Samad menyebut, bahwa mereka seluruh tidak perlu diragukan sedang integritasnya terhadap pemberantasan korupsi di Indonesia.

“Karena saya tahu persis 75 orang ini adalah orang yang tanpa kompromi mengabulkan pemberantasan korupsi, orang minus pandang bulu, orang-orang itu yang masih kami harapkan menjaga marwah KPK, ” kata Samad dalam permufakatan Polemik MNC Trijaya, Jakarta, Sabtu (8/5/2021).
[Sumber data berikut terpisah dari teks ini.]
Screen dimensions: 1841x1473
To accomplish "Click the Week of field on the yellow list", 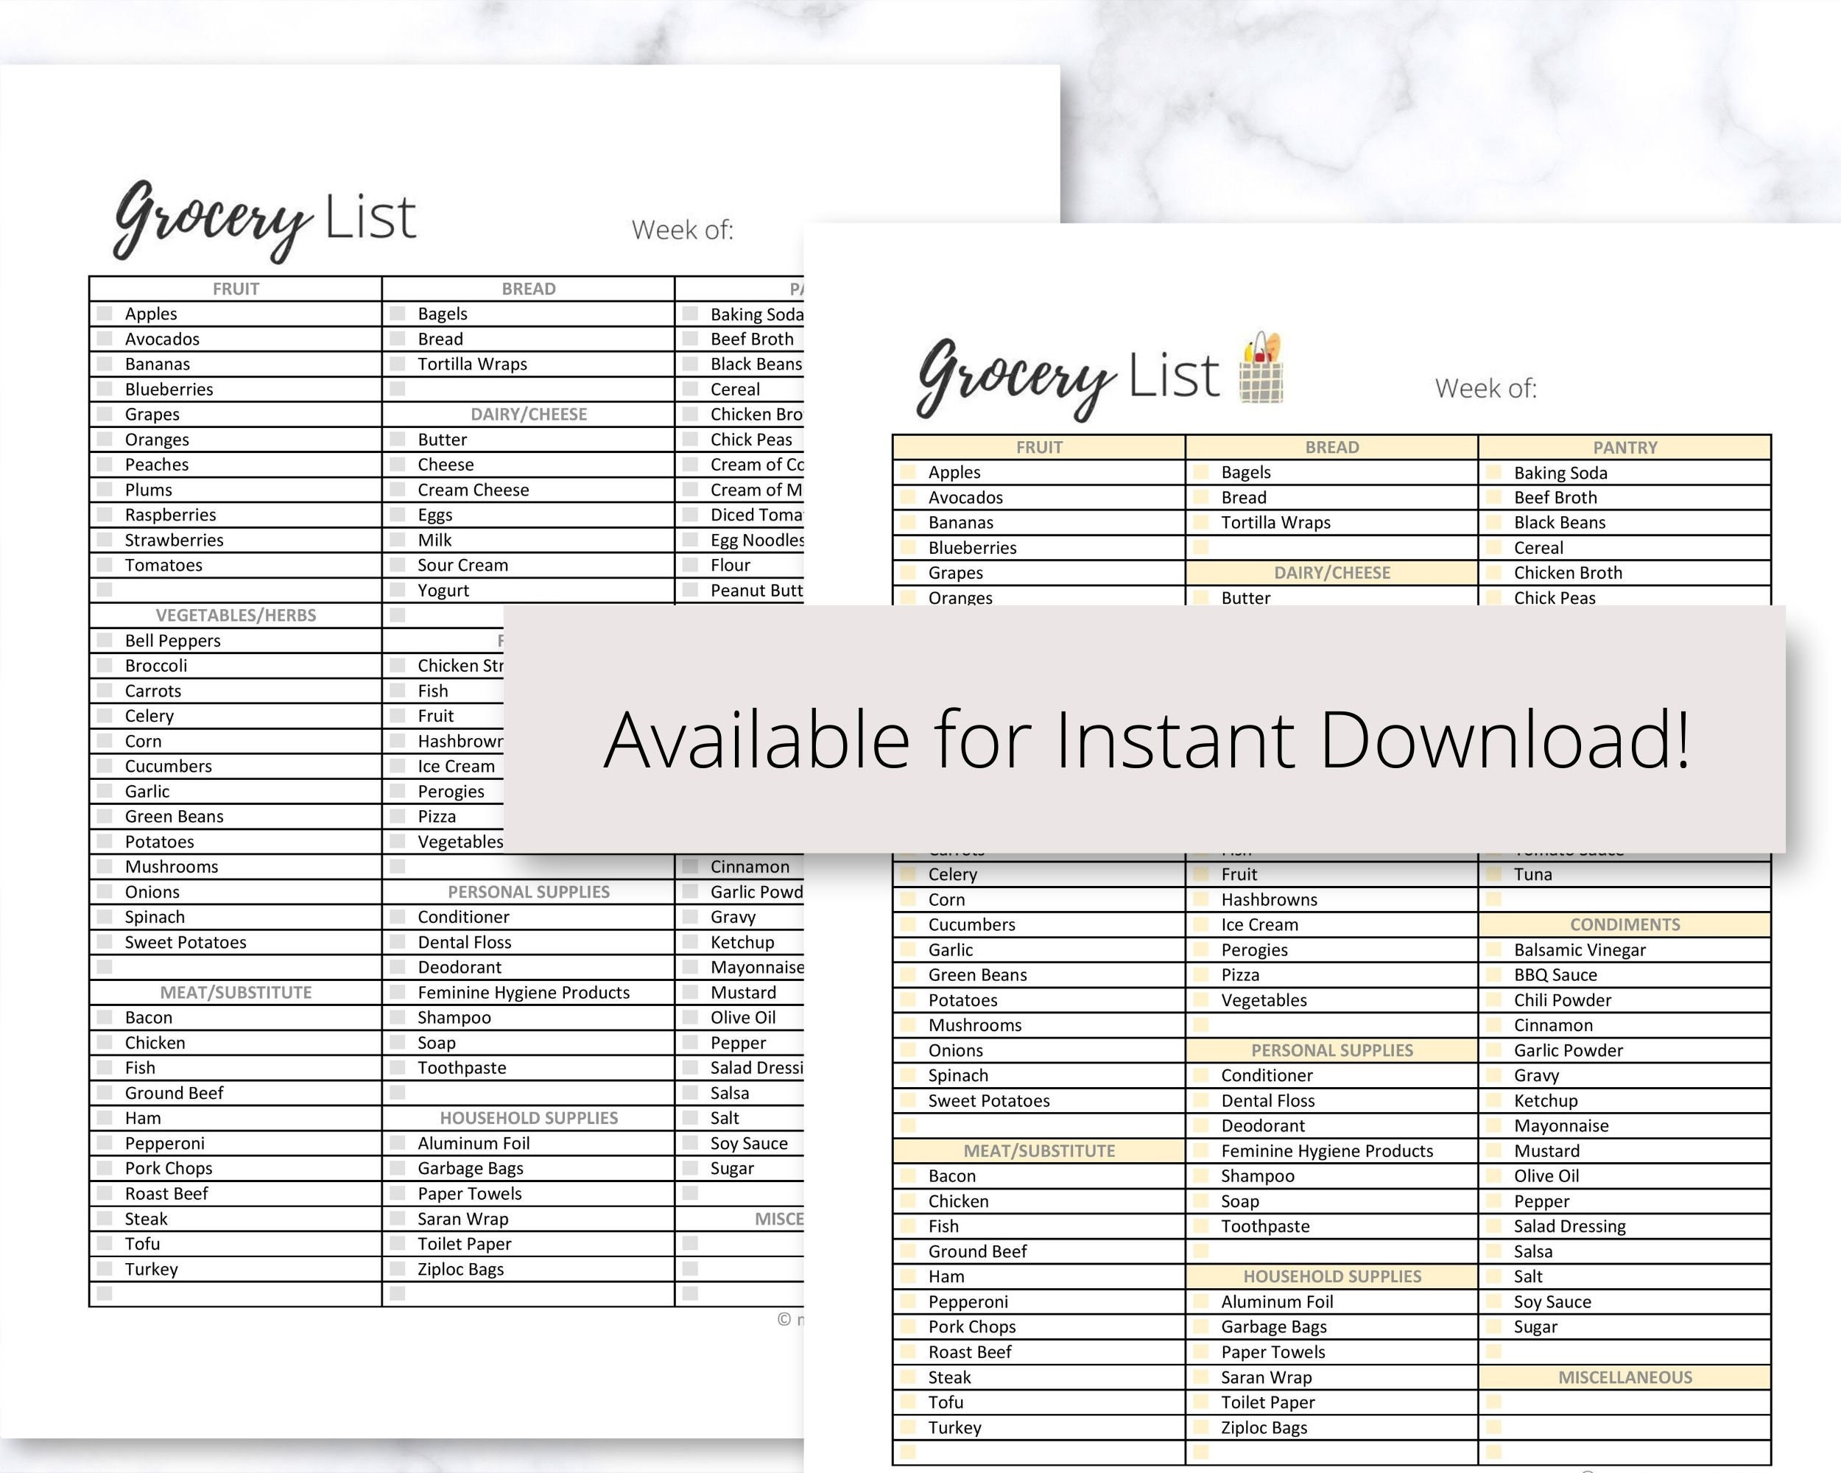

Baca juga: Dinyatakan Tak Lulus, Direktur KPK Pertanyakan Indikator Tes Kebangsaan

Samad menduga bahwa, 75 personel KPK yang tidak lolos tes wawasan kebangsaan tersebut adalah upaya bagian lantaran menyingkirkan mereka dari institusi antirasuah.

“Apakah ini memang ditujukan sungguh untuk menyingkirkan orang-orang tersebut dengan tujuan menyingkirkan orang-orang ini, ” ujar Samad.

Baca juga: Beredar Video Sebut Penyidik KPK Berperilaku Tak Etis, Wamenkumham Beri Klarifikasi

Bahkan, Samad berpandangan, lembaga antirasuah bakal berlaku pincang jika seandainya 75 orang tersebut dipecat dan tidak lagi berada dalam lembaga KPK tersebut.

“Saya tidak mampu membayangkan kalau misalnya 75 orang ini benar-benar harus meninggalkan KPK. Karena di dalam akhirnya 75 orang itu meninggalkan KPK, maka KPK tidak akan seperti dulu lagi. KPK kehilangan marwah pemberantasan korupsinya, ” tutup Samad.